Raymond Chen has an example of how to allocate 4GB of memory and map part of it into a section of your address space.
Under 32-bit Windows, the maximum allocatable is 16TB and 256TB in 64 bit Windows.
And if you're really into how memory management works in Windows, read this article.
During the ElephantsDream project the Blender Foundation with Blender 3D had similar problems (though on Mac). Can't include the link but google: blender3d memory allocation problem and it will be the first item.
The solution involved File Mapping. Haven't tried it myself but you can read up on it here: http://msdn.microsoft.com/en-us/library/aa366556(VS.85).aspx
With nBandBytes at 466,560,000, you are trying to allocate 1.4 GB. A 32-bit app typically only has access to 2 GB of memory (more if you boot with /3GB and the executable is marked as large address space aware). You may be hard pressed to find that many blocks of contiguous address space for your large chunks of memory.
If you want to allocate gigabytes of memory on a 64-bit OS, use a 64-bit process.
You should be able to allocate a total of about 2GB per process. This article (PDF) explains the details. However, you probably won't be able to get a single, contiguous block that is even close to that large.

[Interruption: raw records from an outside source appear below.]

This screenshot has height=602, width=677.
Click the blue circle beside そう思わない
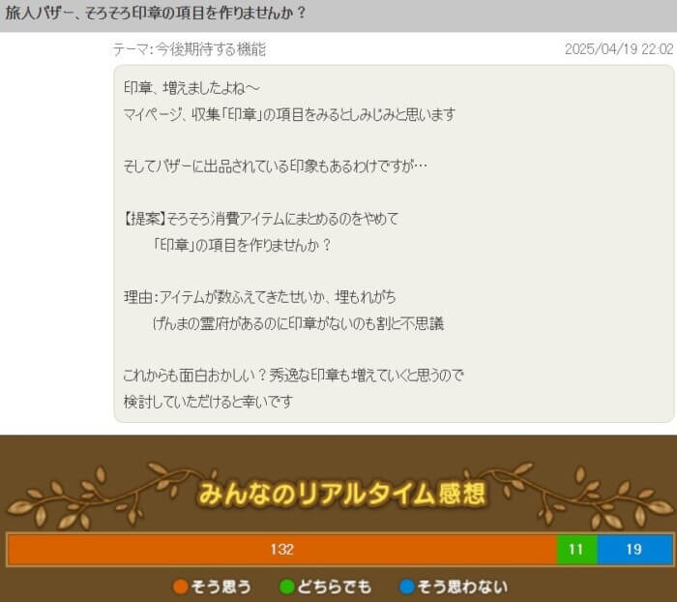click(407, 587)
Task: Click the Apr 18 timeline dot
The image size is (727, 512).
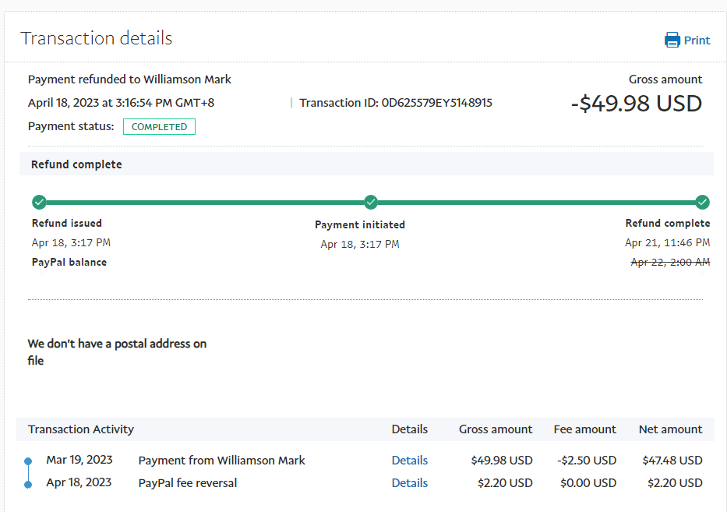Action: click(29, 484)
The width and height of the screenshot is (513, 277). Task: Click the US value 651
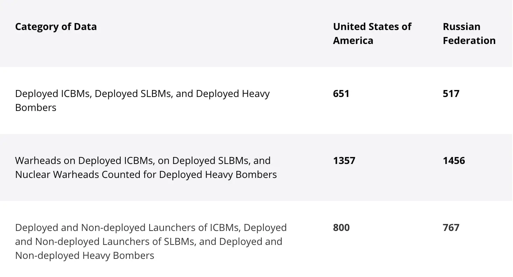pos(341,94)
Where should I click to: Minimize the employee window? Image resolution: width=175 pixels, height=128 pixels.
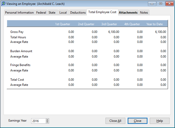pyautogui.click(x=152, y=4)
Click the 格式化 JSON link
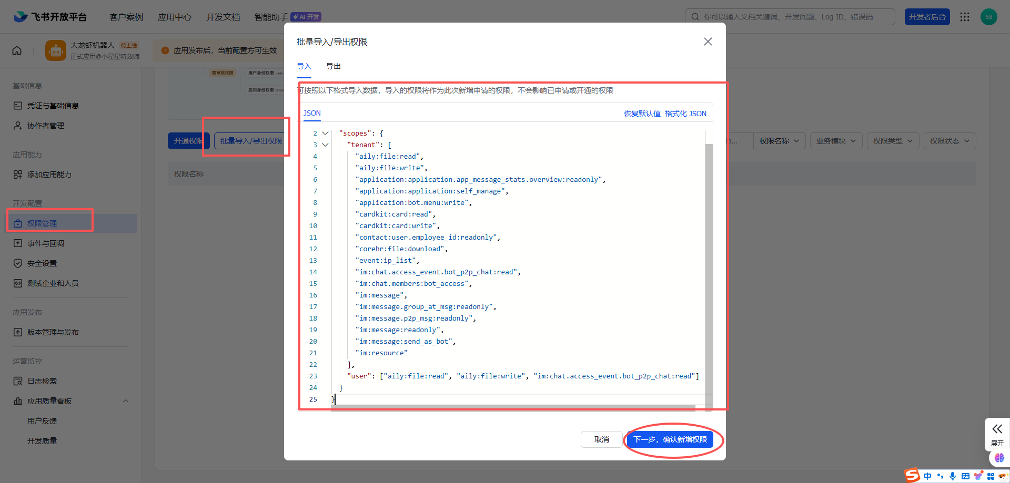This screenshot has width=1010, height=483. tap(685, 114)
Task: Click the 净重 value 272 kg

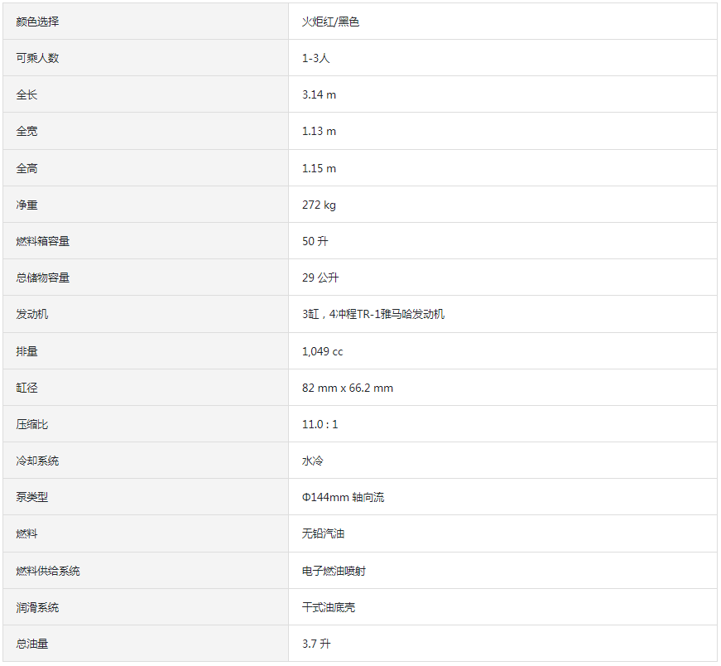Action: (319, 205)
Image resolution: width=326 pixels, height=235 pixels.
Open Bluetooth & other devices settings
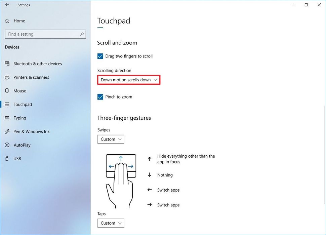[38, 64]
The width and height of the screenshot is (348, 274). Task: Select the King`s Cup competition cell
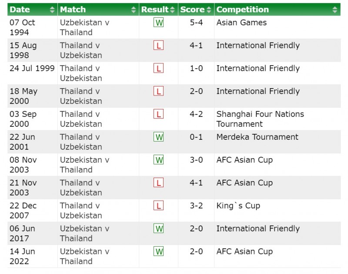(238, 206)
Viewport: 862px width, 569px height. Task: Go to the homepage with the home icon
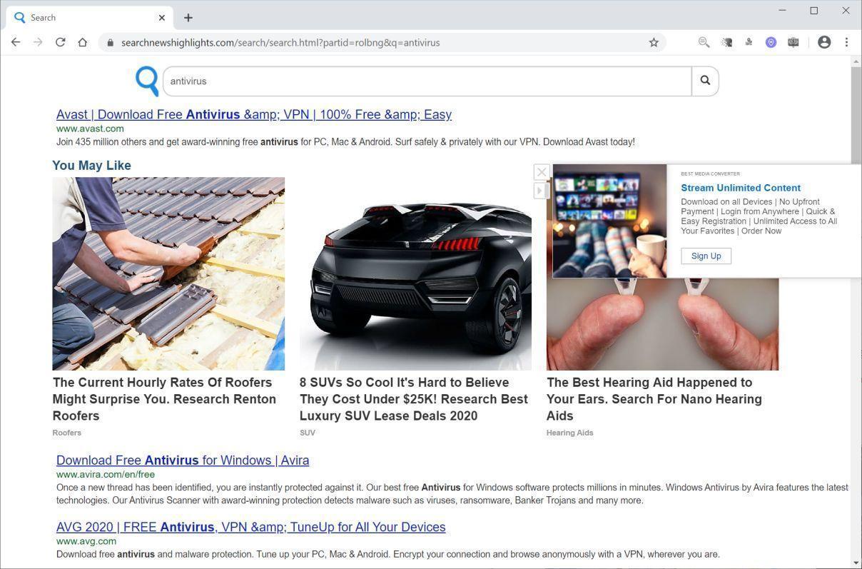pos(82,42)
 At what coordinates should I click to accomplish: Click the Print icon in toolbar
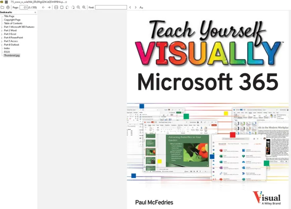[x=8, y=7]
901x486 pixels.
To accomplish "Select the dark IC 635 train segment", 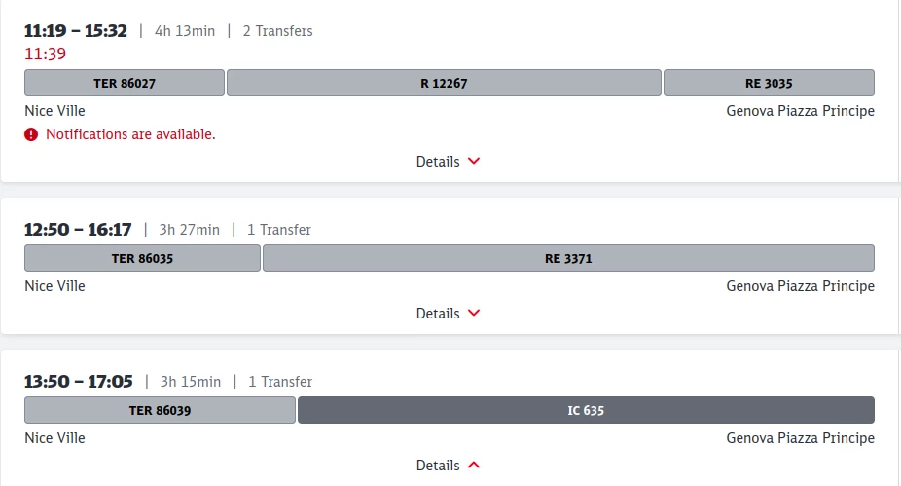I will [586, 410].
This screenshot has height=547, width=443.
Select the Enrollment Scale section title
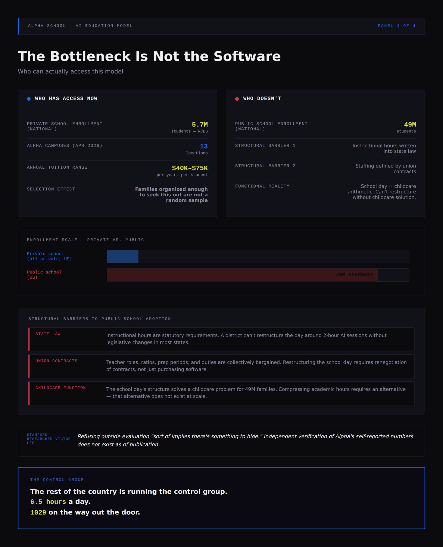click(x=85, y=240)
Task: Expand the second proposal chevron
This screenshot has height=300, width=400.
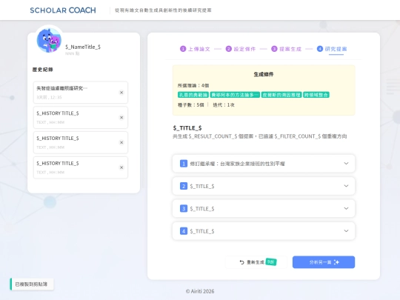Action: pyautogui.click(x=346, y=186)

Even if you allocate in smaller chunks, you couldn't get the memory you need, especially if the surrounding program has unpredictable memory behavior, or if you need to run on different operating systems. In my experience, the heap space on a 32-bit process caps at around 1.2GB.

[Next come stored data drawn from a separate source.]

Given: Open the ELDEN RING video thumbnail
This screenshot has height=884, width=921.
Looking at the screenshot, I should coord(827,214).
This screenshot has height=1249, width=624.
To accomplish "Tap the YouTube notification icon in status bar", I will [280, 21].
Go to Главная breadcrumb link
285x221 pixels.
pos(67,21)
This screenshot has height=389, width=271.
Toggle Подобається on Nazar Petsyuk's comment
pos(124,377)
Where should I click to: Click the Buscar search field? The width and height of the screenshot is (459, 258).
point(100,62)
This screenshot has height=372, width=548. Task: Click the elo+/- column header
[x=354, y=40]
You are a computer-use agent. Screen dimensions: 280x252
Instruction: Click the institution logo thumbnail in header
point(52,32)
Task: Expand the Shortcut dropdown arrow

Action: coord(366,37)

At this amount of memory, I would recommend manually writing to disk. Wrap your arrays in a class that manages the memory and writes to temporary files when necessary. Hopefully the characteristics of your program are such that you could effectively cache parts of that data without hitting the disk too much.
Sysinternals VMMap is great for investigating virtual address space fragmentation, which is probably limiting how much contiguous memory you can allocate. I recommend setting it to display free space, then sorting by size to find the largest free areas, then sorting by address to see what is separating the largest free areas (probably rebased DLLs, shared memory regions, or other heaps).
Avoiding extremely large contiguous allocations is probably for the best, as others have suggested.
Setting LARGE_ADDRESS_AWARE=YES (as jalf suggested) is good, as long as the libraries that your application depends on are compatible with it. If you do so, you should test your code with the AllocationPreference registry key set to enable top-down virtual address allocation.